- Directions for this task
Give back exactly the line containing "At what coordinates" and all that follow it in the data below, with the pictures left out.

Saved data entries
%%
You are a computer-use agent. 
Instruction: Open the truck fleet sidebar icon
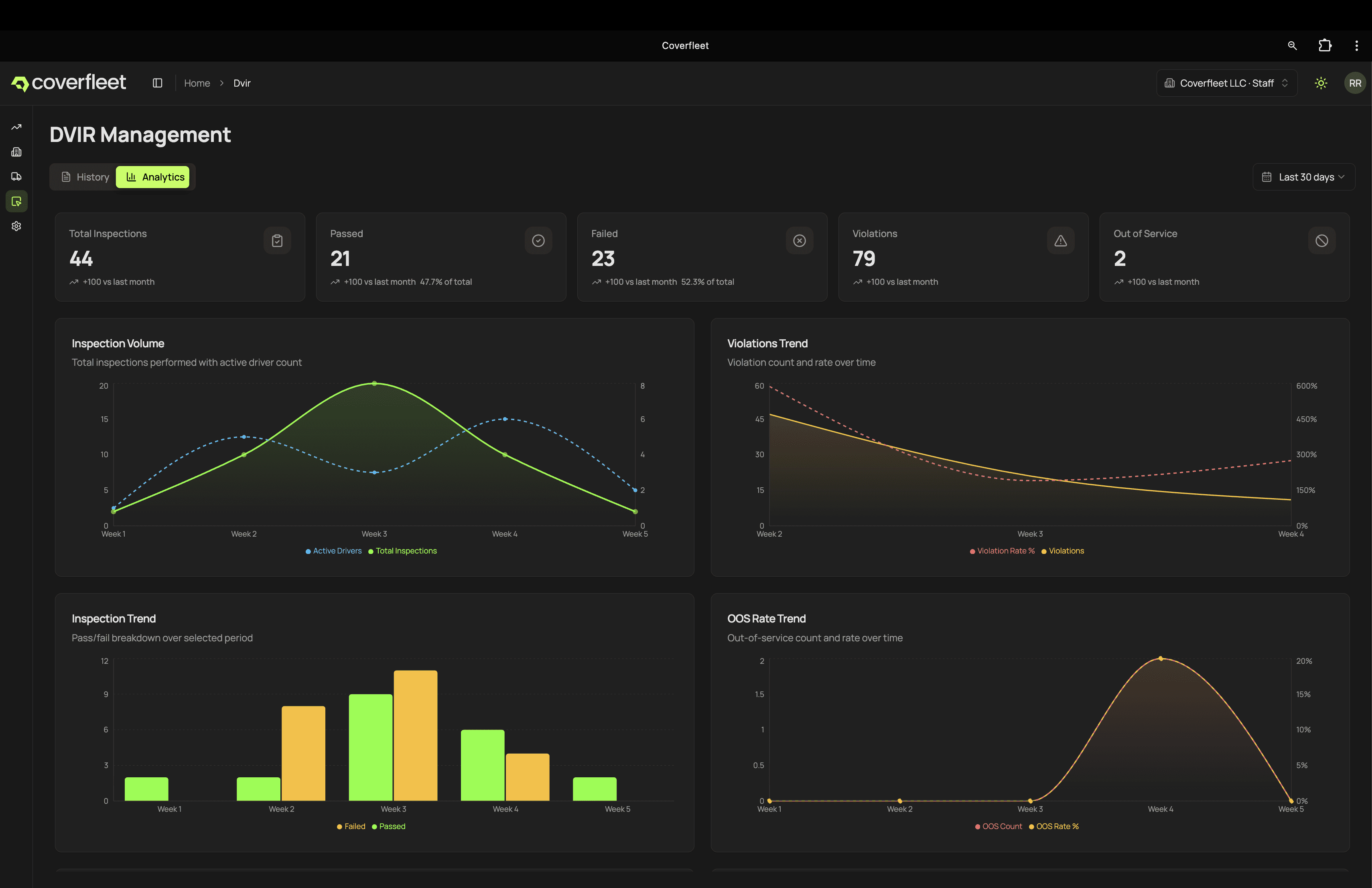16,176
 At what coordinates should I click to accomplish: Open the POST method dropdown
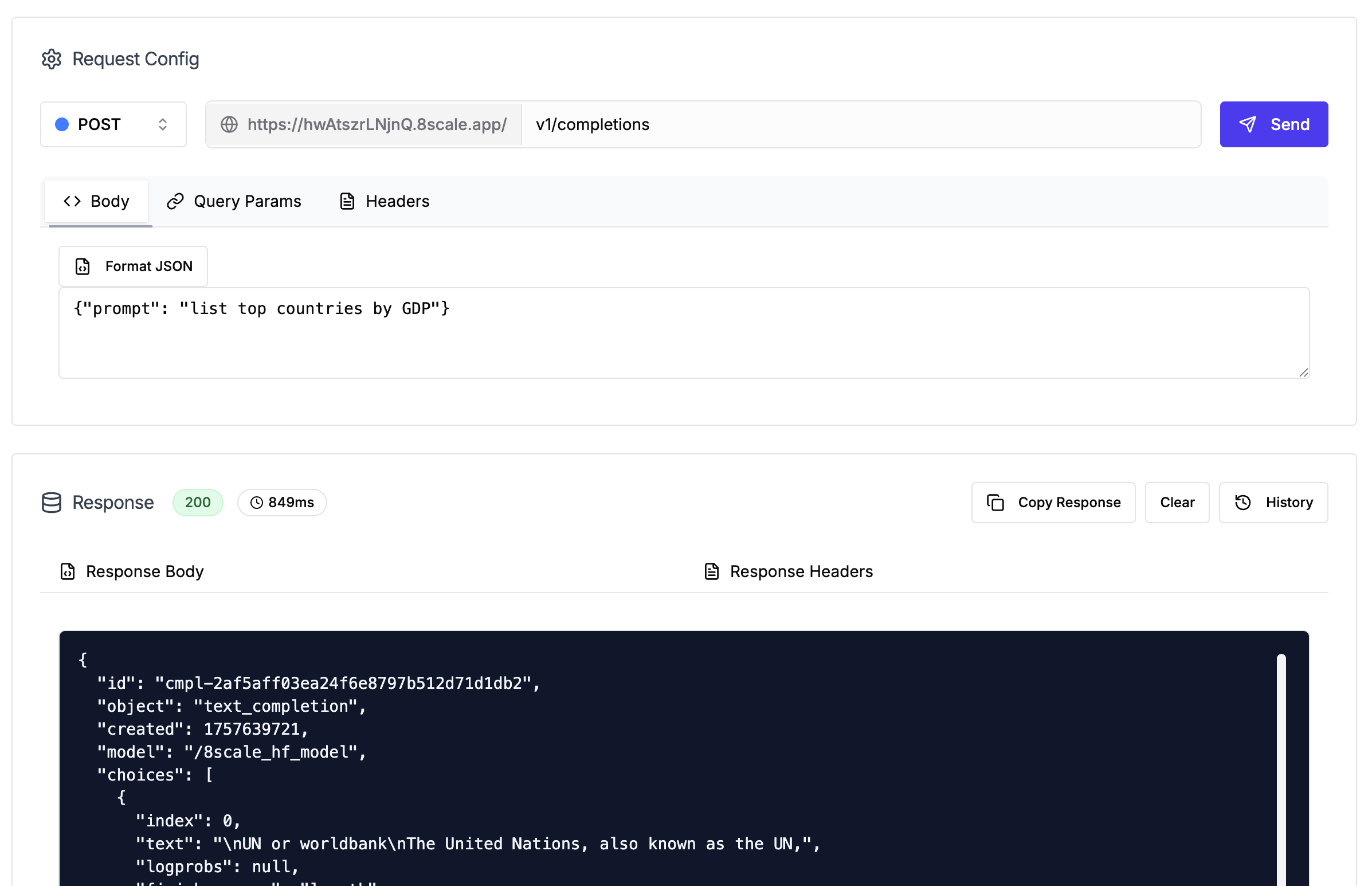click(x=113, y=124)
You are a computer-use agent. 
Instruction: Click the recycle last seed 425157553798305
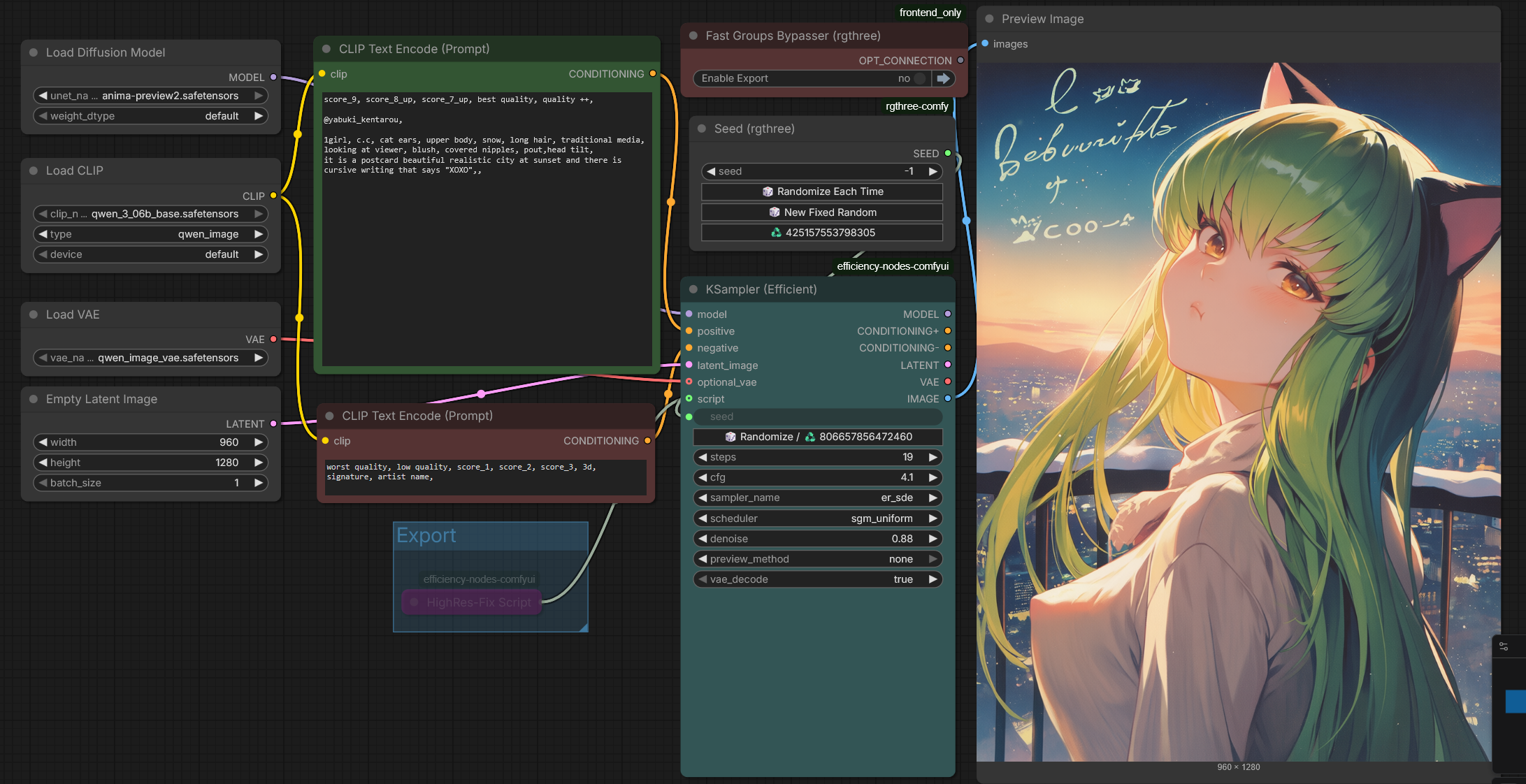pos(822,233)
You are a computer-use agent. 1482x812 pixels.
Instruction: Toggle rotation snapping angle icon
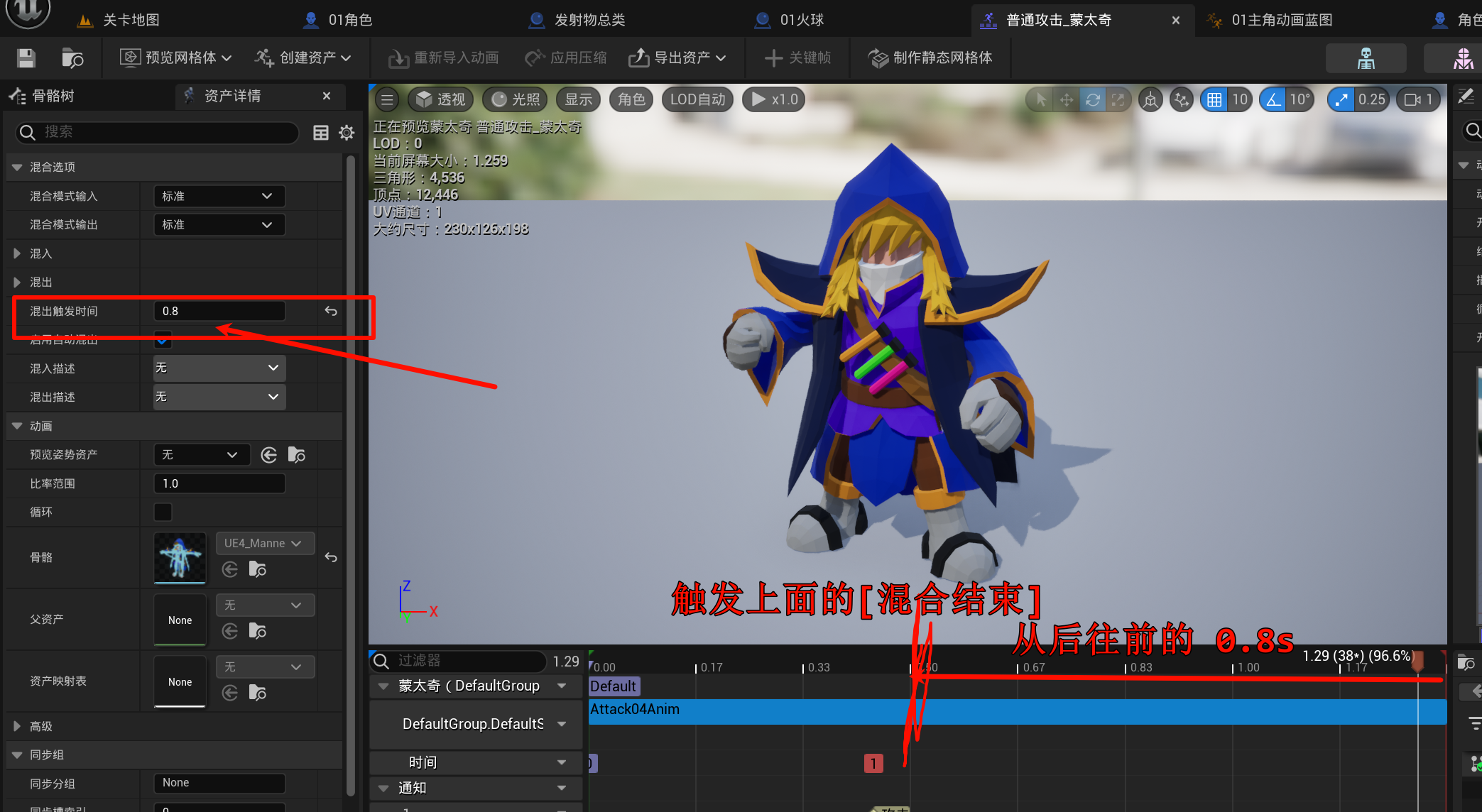pos(1275,99)
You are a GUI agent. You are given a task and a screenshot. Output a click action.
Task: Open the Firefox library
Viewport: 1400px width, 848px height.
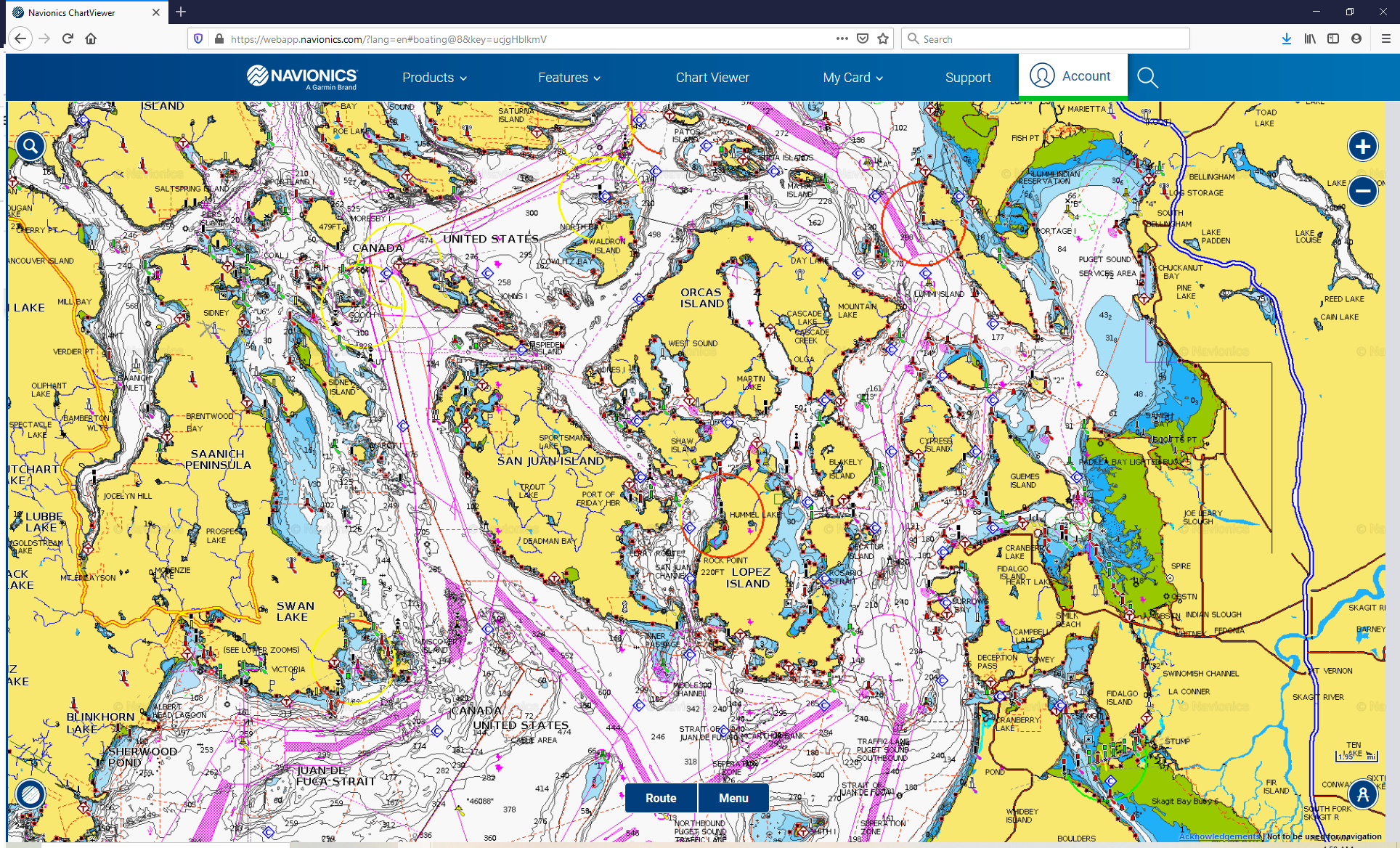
%%
- Exercise solution
 At what coordinates should I click to accomplish: Open the POST method dropdown
click(x=113, y=124)
You are a computer-use agent. 
Instruction: Click the recycle last seed 425157553798305
pos(822,233)
You are a computer-use agent. 1482x812 pixels.
Instruction: Toggle rotation snapping angle icon
pos(1275,99)
You are a GUI agent. You are given a task and a screenshot. Output a click action.
Task: Open the Firefox library
Viewport: 1400px width, 848px height.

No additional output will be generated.